As I grow older, I see exactly how much imagination is tied to my own creativity – and how I’ve been able to nurture and grow my creative talents. Playing video games actually allowed me to think outside the box. Because of the exposure I had to role playing, problem-solving and logic games growing up, my overall cognitive skills improved. Self-expression is the key here, and by letting it flourish, your children can benefit – regardless of the outlet they choose.
By playing video games, you are constantly challenged and pushed to reach new levels – each one more difficult than the last. As a player, if you fail to adapt to the new level or increase your skill set, you won’t be able to finish the game. Therefore, you’re always striving to improve. This very concept encourages kids to think critically, assess situations, develop pattern recognition and make informed decisions.
Because of my own honed video game skills, whenever I took tests at school, I immediately looked for patterns to help me think through problems and used my memory recall skills to help me memorize key points in class lectures.
A study by The University of California, Irvine (UCI) supports this, as they explain the connection between that of 3D video games and the brain.
Craig Stark for UCI’s Center for Neurobiology of Learning & Memory, explains how “Video games are not created with specific cognitive processes in mind but rather are designed to immerse users in the characters and adventure. They draw on many cognitive processes, including visual, spatial, emotional, motivational, attentional, critical thinking, problem-solving and working memory.”
Allowing your children to play video games enhances their memorization and problem-solving skills and remember – the more immersive a video game is, the more potential your child will have to learn.
Video games are surprisingly social these days.
When I was a kid, gaming was more of a solitary pastime, since interactivity was limited without an online connection. Now, kids all over the world can play video games with each other; friends can share replays of their best video game moments on Twitch or YouTube and a world of social connections are available within community chats built into many games.
Gaming isn’t just limited to playing in the same room anymore, kids can also group up and play online with one another. Online multiplayer games give kids a chance to participate, and sometimes even lead, a diverse group or team – enhancing their leadership, coaching and teamwork skills. All of which strike bonds with other players and make the experience that much more social.
As GeekWired explains in an article about the subject, “Playing video games is today, even more so than in the past two decades, a highly social activity for most children as the vast majority of children play their video games with a friend… Some games explicitly reward effective cooperation, supporting and helping behavior.”

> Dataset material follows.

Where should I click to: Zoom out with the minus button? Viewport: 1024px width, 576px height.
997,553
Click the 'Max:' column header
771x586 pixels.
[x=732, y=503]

There are many reasons why video games can be a benefit for your child – and reasons why you may not be comfortable handing over the XBOX to them, too. Moderation is a good thing.
As with any digital consumption, it’s important to limit screen time for kids. Talk to them about how much time they currently spend playing games – whether it’s through a game console, smartphone or tablet.
97% of teens in the U.S. play video games – and the business is continuing to boom as digital natives grow up with technology in every part of their lives.
Video games aren’t going away anytime soon either, so the best way to deal with them is to stay informed. The more you know, the happier you and your kids will be. Below is a great starting checklist to help:
When in doubt, trust your gut. You know best what is suitable for your kids and what fits in with your own house rules, but just remember that video games are not the enemy… the video game villain is!